指示:
**A.** 読解文によると、祝宴には何名が集まっていたか。
**B.** 記録のうち「This screenshot has width=725, height=401.」を含む行から記録の最後の行までを、1行につき1つの文字列としたJSONリストに変換してください。空行は含めない。

読解文:
──────────────────────────────

「三人の見知らぬ客」(ハーディ)

逃亡者、かく逃げおおせたり!

「三人の見知らぬ客」
(ハーディ/井出弘之訳)
(「百年文庫088 逃」)ポプラ社

「百年文庫088 逃」ポプラ社

嵐の夜、
子どもの誕生を祝う祝宴の
催されている家に、
見知らぬ男が雨宿りを願い出る。
人のいい主人は
男を招き入れるが、そこにさらに
もう一人の男がやってくる。
そして三番目に現れた男は、
先客を見て
ぶるぶると震え始める…。

寂しい田舎町の、さらに侘しい
丘陵地に建っている一軒家。
外は激しい雨の夜。
十九名が集まった祝宴に、
三人の見知らぬ客が次々に現れ、
異様な雰囲気を醸し出し始めます。
もしや陰惨な事件が起こるのでは…、
と思い読み進めると、案の定、
異変が起きます。
しかし、その前に、
この三人の客は怪しさとともに
どこかおかしみを感じさせるので、
読み手は戸惑わざるを得ないのです。

一人目の男は、その家に
到着する直前の様子から描かれ、
ただ者ではないことが予感されます。
「黒っぽい服が性に合う人種らしい」、
「屋内を心の目で
透視しようとしていたのだ」。
招き入れられてからも
「帽子を目深にかぶっていて、
すぐに脱ごうとはしなかった」、
「二つのぎょろ目が
部屋中をすばやく見回す」など、
明らかに行動が異常です。

次に現れた二人目の男は、
「物腰はもっと平凡な
ありきたりの男」だったのですが、
かなり図々しさが漂います。

──────────────────────────────

提供データ:

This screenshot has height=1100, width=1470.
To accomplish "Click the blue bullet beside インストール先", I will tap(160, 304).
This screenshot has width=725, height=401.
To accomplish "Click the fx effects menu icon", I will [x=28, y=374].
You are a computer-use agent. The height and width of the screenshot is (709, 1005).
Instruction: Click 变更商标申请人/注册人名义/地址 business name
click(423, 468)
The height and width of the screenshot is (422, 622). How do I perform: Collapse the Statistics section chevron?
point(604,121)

──────────────────────────────

各課題の解答:
**A.** 十九名です。

**B.**
[
  "This screenshot has width=725, height=401.",
  "To accomplish \"Click the fx effects menu icon\", I will [x=28, y=374].",
  "You are a computer-use agent. The height and width of the screenshot is (709, 1005).",
  "Instruction: Click 变更商标申请人/注册人名义/地址 business name",
  "click(423, 468)",
  "The height and width of the screenshot is (422, 622). How do I perform: Collapse the Statistics section chevron?",
  "point(604,121)"
]